Re: Allow file inclusion in pg_hba and pg_ident files

On Thu, Nov 24, 2022 at 02:07:21PM +0900, Michael Paquier wrote:
> On Wed, Nov 23, 2022 at 03:56:50PM +0800, Julien Rouhaud wrote:
> > The depth 0 is getting used quite a lot now, maybe we should have a define for
> > it to make it easier to grep, like TOP_LEVEL_AUTH_FILE or something like that?
> > And also add a define for the magical 10 for the max inclusion depth, for both
> > auth files and GUC files while at it?
>
> Sounds like a good idea to me, and it seems to me that this had better
> be unified between the GUCs (see ParseConfigFp() that hardcodes a
> depth of 0) and hba.c. It looks like they could be added to
> conffiles.h, as of CONF_FILE_START_{LEVEL,DEPTH} and
> CONF_FILE_MAX_{LEVEL,DEPTH}. Would you like to send a patch?

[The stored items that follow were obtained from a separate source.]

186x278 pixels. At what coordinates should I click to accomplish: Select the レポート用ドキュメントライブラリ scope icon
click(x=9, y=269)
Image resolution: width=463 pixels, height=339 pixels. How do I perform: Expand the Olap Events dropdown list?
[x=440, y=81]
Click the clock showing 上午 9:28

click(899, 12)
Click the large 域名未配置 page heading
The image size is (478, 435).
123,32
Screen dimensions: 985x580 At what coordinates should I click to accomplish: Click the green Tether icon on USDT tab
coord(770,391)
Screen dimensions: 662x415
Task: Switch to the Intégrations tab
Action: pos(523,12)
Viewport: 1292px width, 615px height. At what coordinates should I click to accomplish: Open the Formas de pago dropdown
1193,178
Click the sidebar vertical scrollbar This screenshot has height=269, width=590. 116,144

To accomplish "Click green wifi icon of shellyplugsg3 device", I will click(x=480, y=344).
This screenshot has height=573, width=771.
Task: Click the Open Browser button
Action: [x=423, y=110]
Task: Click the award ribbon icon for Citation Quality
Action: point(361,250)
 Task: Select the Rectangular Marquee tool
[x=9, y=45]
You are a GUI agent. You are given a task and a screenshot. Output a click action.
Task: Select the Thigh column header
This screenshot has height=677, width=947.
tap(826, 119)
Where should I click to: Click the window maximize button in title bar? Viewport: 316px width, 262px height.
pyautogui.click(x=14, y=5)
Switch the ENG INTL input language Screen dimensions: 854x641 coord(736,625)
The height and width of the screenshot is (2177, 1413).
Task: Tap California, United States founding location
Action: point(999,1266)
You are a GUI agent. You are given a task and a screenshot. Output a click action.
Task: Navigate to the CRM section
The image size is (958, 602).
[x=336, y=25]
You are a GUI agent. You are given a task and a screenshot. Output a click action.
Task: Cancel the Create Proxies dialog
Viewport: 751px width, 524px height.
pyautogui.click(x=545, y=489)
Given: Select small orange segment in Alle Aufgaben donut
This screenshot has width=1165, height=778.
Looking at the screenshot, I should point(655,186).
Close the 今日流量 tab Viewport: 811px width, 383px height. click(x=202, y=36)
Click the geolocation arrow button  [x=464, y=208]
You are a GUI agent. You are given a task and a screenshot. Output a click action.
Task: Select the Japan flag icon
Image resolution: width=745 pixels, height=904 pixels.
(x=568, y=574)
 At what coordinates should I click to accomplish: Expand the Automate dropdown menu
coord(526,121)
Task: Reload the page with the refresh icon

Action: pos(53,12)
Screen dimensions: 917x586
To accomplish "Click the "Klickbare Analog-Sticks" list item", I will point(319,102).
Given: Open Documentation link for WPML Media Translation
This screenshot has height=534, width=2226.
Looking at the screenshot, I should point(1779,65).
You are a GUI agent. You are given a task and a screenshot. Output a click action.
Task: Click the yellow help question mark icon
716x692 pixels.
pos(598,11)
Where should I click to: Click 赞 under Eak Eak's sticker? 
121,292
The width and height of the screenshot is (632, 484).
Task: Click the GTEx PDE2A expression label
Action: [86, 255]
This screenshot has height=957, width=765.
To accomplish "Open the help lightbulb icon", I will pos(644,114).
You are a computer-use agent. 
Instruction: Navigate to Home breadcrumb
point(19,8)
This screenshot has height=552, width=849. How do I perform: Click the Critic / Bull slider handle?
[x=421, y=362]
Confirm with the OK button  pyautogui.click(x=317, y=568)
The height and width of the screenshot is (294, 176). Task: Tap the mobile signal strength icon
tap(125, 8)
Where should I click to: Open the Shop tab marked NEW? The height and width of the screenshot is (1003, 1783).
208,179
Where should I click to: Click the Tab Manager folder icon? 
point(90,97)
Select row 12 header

Agreed, and yes I will take care of that shortly.

> > The comment seems a bit ambiguous as with "loading the top..." you probably
> > meant something like "loading the file in memory" rather than "(re)loading the
> > configuration". Maybe s/loading/opening/?
>
> Right. I have used "opening" at the end.
>
> I have worked on all that, did more polishing to the docs, the
> comments and some tiny bits of the logic, and applied both 0001 and
> 0002.

Thanks a lot!

> Now, to the tests..
>
> > Mmm, I haven't looked deeply so I'm not sure if the perl podules are aware of
> > it or not, but maybe we could somehow detect the used delimiter at the
> > beginning after normalizing the directory, and use a $DELIM rather than a plain
> > "/"?
>
> I am not sure. Could you have a look and see if you can get the CI
> back to green? The first thing I would test is to switch the error
> patterns to be regexps based on the basenames rather than the full
> paths (tweaking the queries on the system views to do htat), so as we
> avoid all this business with slash and backslash transformations.

I'm also working on it! Hopefully I should be able to come up with a fix soon.